The Federal Energy Regulatory Commission Thursday (Dec. 19) adopted a long-awaited rule on the restructuring of the PJM capacity market to deal with state subsidies for preferred generation that many critics have seen as causing an anti-competitive price war in the giant regional wholesale market.
A divided commission voted 2-1 for the order, which stems from a proposal of over a year ago, with the two Republicans, Chairman Neil Chatterjee and Commissioner Bernard McNamee in favor and Democrat Richard Glick in dissent. The order establishes a floor price, a “minimum price offer rule” or MOPR, for state-subsidized generation (mostly renewables, nuclear, and in some cases coal and gas) to prevent the subsidies from giving those resources a competitive advantage versus unsubsidized generating capacity. It applies to new resources.
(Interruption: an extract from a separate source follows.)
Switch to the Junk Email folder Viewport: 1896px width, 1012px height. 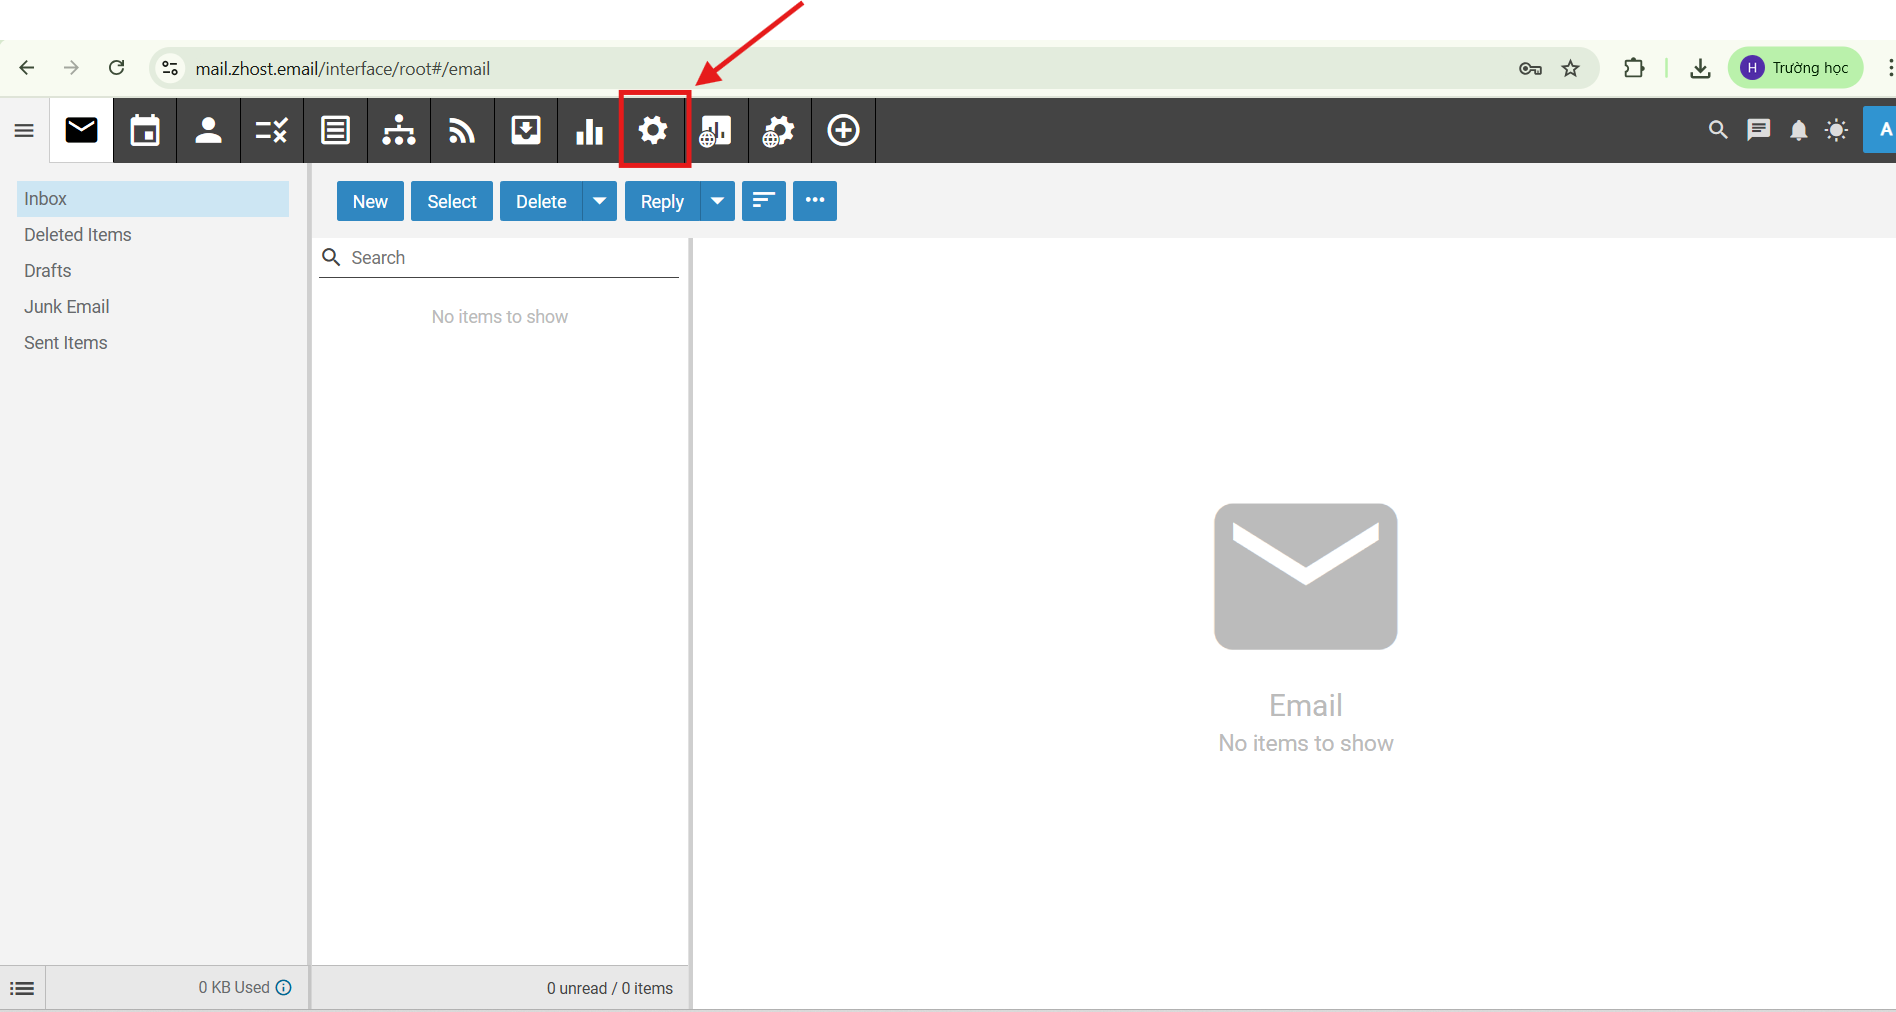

In a press release, FERC noted that the rule exempts:
“Existing renewable resources that are participating in state renewable portfolio programs; existing demand response, energy efficiency, and storage resources; existing self-supply resources; and competitive resources that do not receive state subsidies.”
The order does not apply to PJM’s energy and ancillary services markets.
Chatterjee said, “FERC is affirming our obligation to safeguard the competitiveness of the PJM capacity market. I recognize, and wholeheartedly respect and support, states’ exclusive authority to make choices about the types of generation they support and that get built to serve their communities. They still can do so under this order.
“But the Commission has a statutory obligation, and exclusive jurisdiction, to ensure the competitiveness of the markets we oversee,” Chatterjee added. “An important aspect of competitive markets is that they provide a level playing field for all resources, and this order ensures just that within the PJM footprint.”
Glick offered a blistering critique of the FERC order, which followed his dissent in the preceding June 2018 order, which found that the PJM’s original MOPR, in the commission’s words, “failed to address the price-distorting impact of resources receiving out-of-market support.” He reprised the words of former commissioner Cheryl LaFleur that the earlier 2018 order was an act of “regulatory hubris,” then doubled down on that characterization.
Glick said, “We have created regulatory uncertainty after regulatory uncertainty.” He said a back-of-the envelop calculation by his staff suggests that the new MOPR will increase capacity costs in PJM by $24 billion a year in the early years.
Glick added that the new order is a “direct attack on the states” and will make it “difficult for state-preferred generation to clear in the capacity market,” and suggested that the overall impact of the FERC action will be to bias the market against new generation and favor existing, old, and dirty power plants. It will, he said, “artificially increase capacity prices, keeping existing, unneeded, unwanted generation on line. Everything in this order from beginning to end is aimed at new generation.”
McNamee defended the decision. “Our order,” he said, “preserves the interstate electric market. It ensures market competition by establishing a level playing field.” McNamee added, “State subsidies are artificially suppressing prices,” adding that the FERC order “is resource neutral.”
PJM has 90 days to comply and give FERC a new timetable for its next capacity auction.
Glick offered a blizzard of dissents at Thursday’s meeting, including the PJM order, an accounting order on cyber security costs, an order on transmission planning in the Midcontinent Independent System Operator market, on what parties can participate in a FERC decision to cancel a hydro license, and on four gas pipeline certificates (echoing his many earlier gas dissents on the issue of greenhouse gas emissions).
A common theme of Glick’s dissents is that he believes FERC is blithely ignoring court decisions, state authority, and Congress as it imposes its judgments in many cases.